Have you ever wondered what a large pair of silk bloomers that belonged to Queen Victoria would fetch at auction? Or how much someone would pay to own dentures worn by Winston Churchill? There are answers to such imaginative enquiries since these objects have come up for sale at auctions around the world.
In this The Weird and the Wonderful blog post, a Warwickshire farmhouse is going to auction along with all its contents. What was discovered inside the house is both intriguing and mystifying.
The Grange Farm, in Ryton-on-Dunsmore, Warwickshire, is the setting for a glimpse at what would happen if an entire home were to be enclosed in a time capsule. The farmer, Jack Newton, and his sister Audrey lived in the nine-room farmhouse for around 70 years without undergoing extensive remodeling or upgrades. Obviously, the belongings of the Newton farm were made to last.
On display within the many rooms of the house, is a vast array of peculiarities the family is said to have kept and used since the 1940s. Darts made in the early 20th century, antique tennis rackets, a stuffed fox, cufflinks from defunct jewelers and a dated drum kit are just a few of the items from the home that will be auctioned.
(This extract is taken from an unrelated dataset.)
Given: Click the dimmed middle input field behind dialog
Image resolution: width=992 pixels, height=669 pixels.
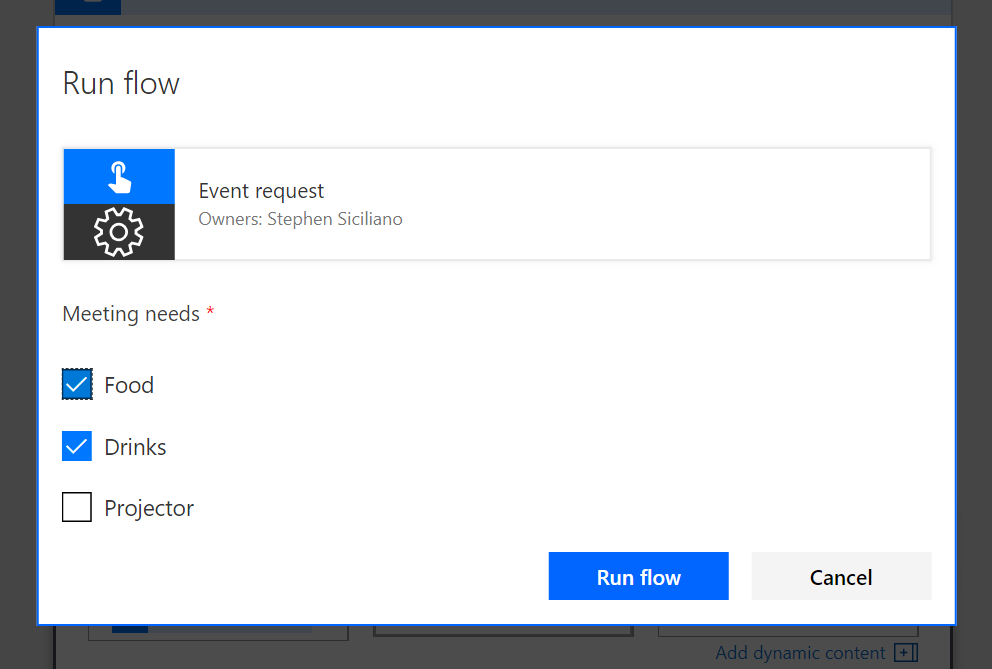Looking at the screenshot, I should point(503,632).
Walking through the home is like going back in time, and the appeal of attending such an auction is great for collectors. An antique Singer sewing machine, also on the list of objects found within the house, can easily fetch more than £100 pounds when sold in tact and maybe more if sold for parts. A collection of threadbare dolls was also discovered. Depending on the condition and rarity of the dolls, threadbare dolls can fetch £30 or £40 pounds at auction.
The overall value of the house with all its contents will be interesting to discover once the auction takes place. Visitors and potential buyers will be able to wander the rooms of the home to view the wonderful oddities on display.